Background. Arrhythmias, decreased exercise tolerance, or malabsorption will develop in a significant number of Fontan patients. Fontan revision consisting of creation of lateral atrial tunnel, reconnection of the Glenn shunt when present, or both appears to improve these patients.
Methods. Over a 34-month period, 9 patients underwent Fontan revision. The mean age was 11 ± 5 years and the mean interval from Fontan operation to revision was 3 ± 2 years. The reason for revision included marked impairment in exercise capacity, inability to go to school consistently, and chronic fatigue in 6 patients, 3 of whom also had serious atrial arrhythmias. Five of the 6 patients had a classic Glenn shunt. The mean right atrial pressure was greater than the pressure of the Glenn shunt (20 ± 1.6 versus 17 ± 0.8 mm Hg). Three of the 6 patients also showed a significant gradient between the right or left pulmonary artery wedge and ventricular end-diastolic pressure, indicating pulmonary vein obstruction from the bulging atrial septum or partitioning patch (13 ± 3 versus 6.8 ± 1 mm Hg). The remaining 3 patients had revision because of malabsorption (1), hepatomegaly and obstructed right pulmonary veins from bulging atrial septum (1), and tricuspid insufficiency (1). Fontan revision was accomplished with creation of a lateral atrial tunnel and Glenn reconnection in 6 patients, Glenn reconnection in 2, and creation of a lateral atrial tunnel in 1. Four patients had additional procedures.

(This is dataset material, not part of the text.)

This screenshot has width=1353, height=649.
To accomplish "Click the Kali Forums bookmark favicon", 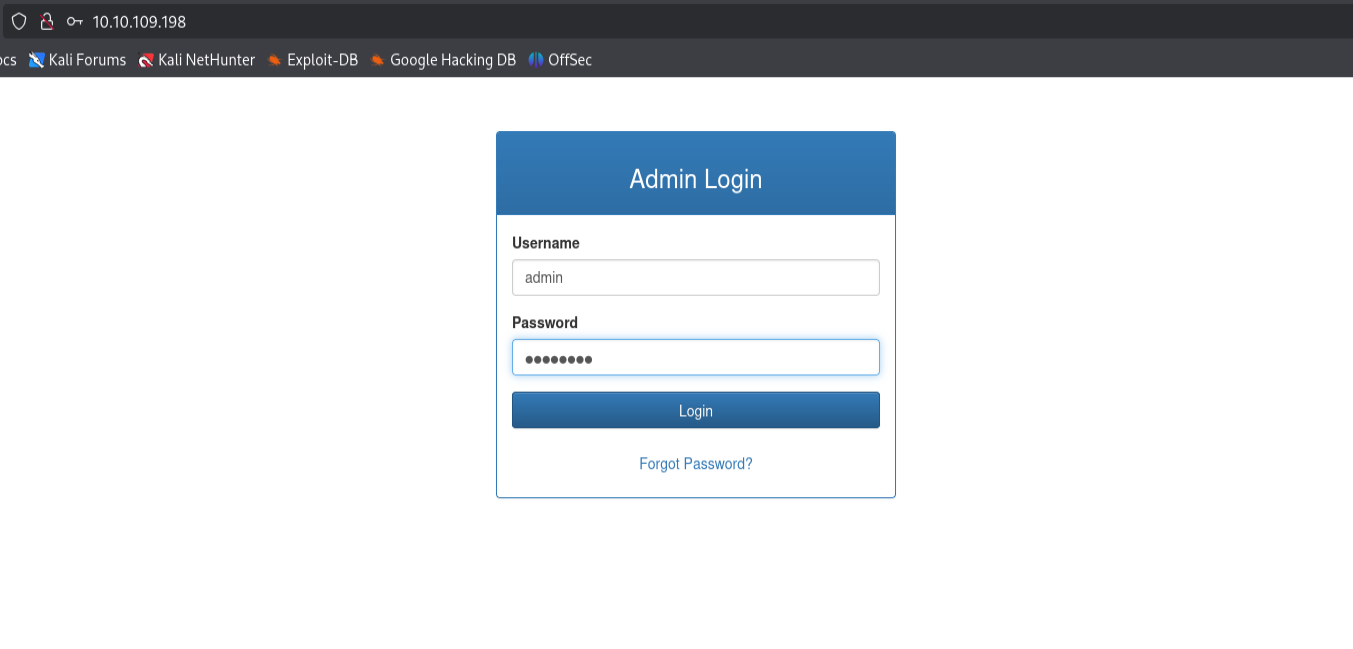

Results. One patient died of Pseudomonas pneumonia. Early extubation, chest tube removal, and postoperative hospital discharge were accomplished in 8 patients (mean = 1.4 ± 1, 2.8 ± 1, and 8 ± 3 days, respectively). One patient died 8 months postoperatively of brain damage after ventricular fibrillation from attempted cardioversion for atrial flutter. The remaining patients had marked improvement in exercise capacity with ability to consistently go to school, improvement in duration and tolerance to arrhythmias on less medication, and resolution of malabsorption up to 37 months postoperatively (mean, 20 ± 12 months).
Conclusions. We conclude that creation of lateral atrial tunnel with excision of a bulging atrial septum or atrial partitioning patch that causes pulmonary venous obstruction, reconnection of the Glenn shunt, which allows better distribution of flow based on the pulmonary vascular bed and resistance of each lung, or a combination of these procedures will improve Fontan patients.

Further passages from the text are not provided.